WHAT YOU WILL DO
Transcribe every line from the one containing "Given: Click the" through the end of the records below, exactly, but not the pictures.

DATA EXCERPTS

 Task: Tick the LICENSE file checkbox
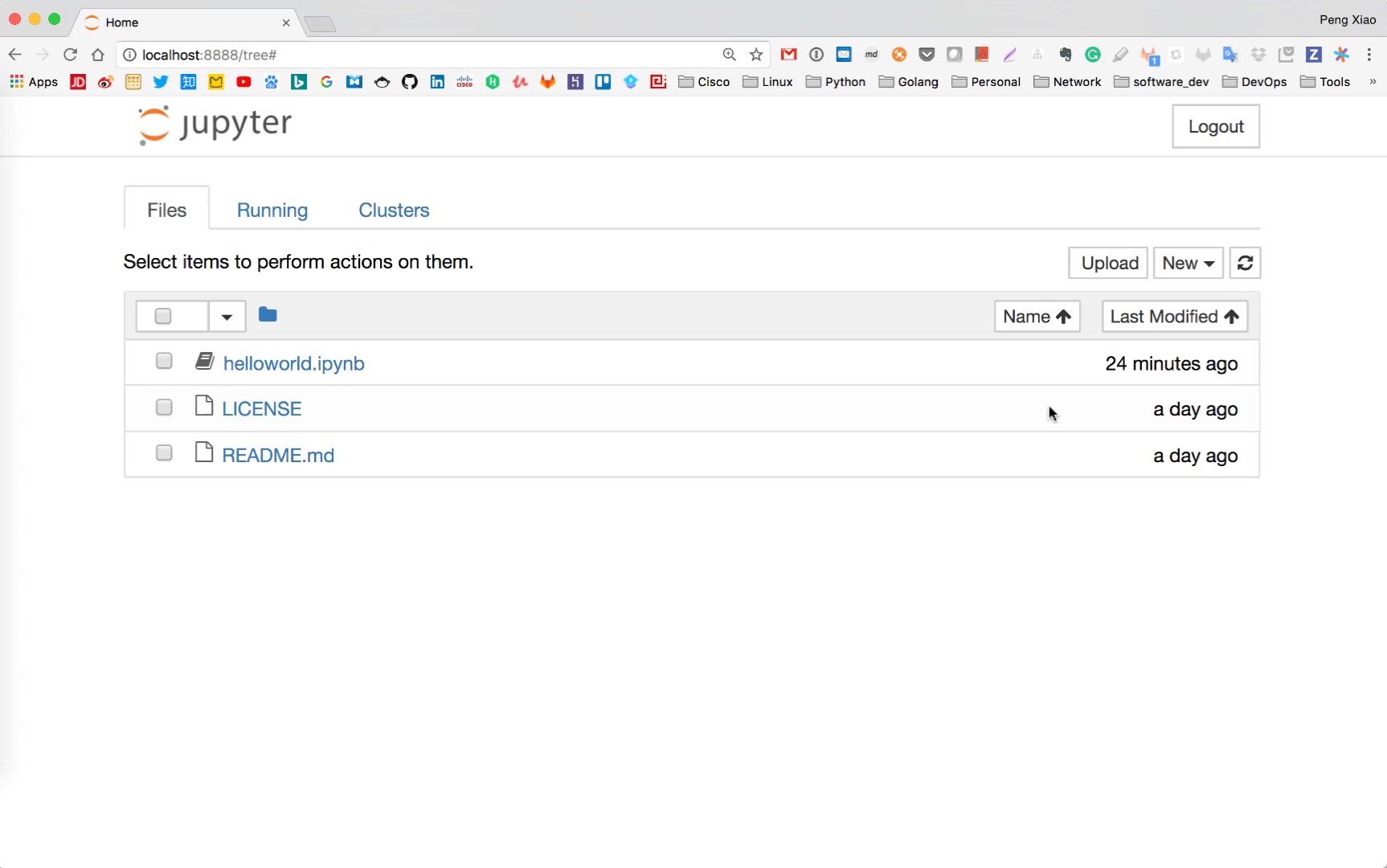pos(164,407)
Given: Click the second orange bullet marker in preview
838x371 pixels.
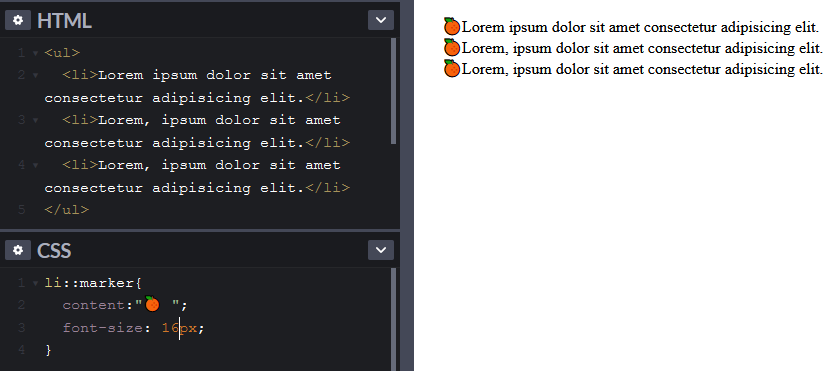Looking at the screenshot, I should tap(452, 48).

EXERCISE RESULT
Given: Click the second orange bullet marker in preview
838x371 pixels.
Looking at the screenshot, I should tap(452, 48).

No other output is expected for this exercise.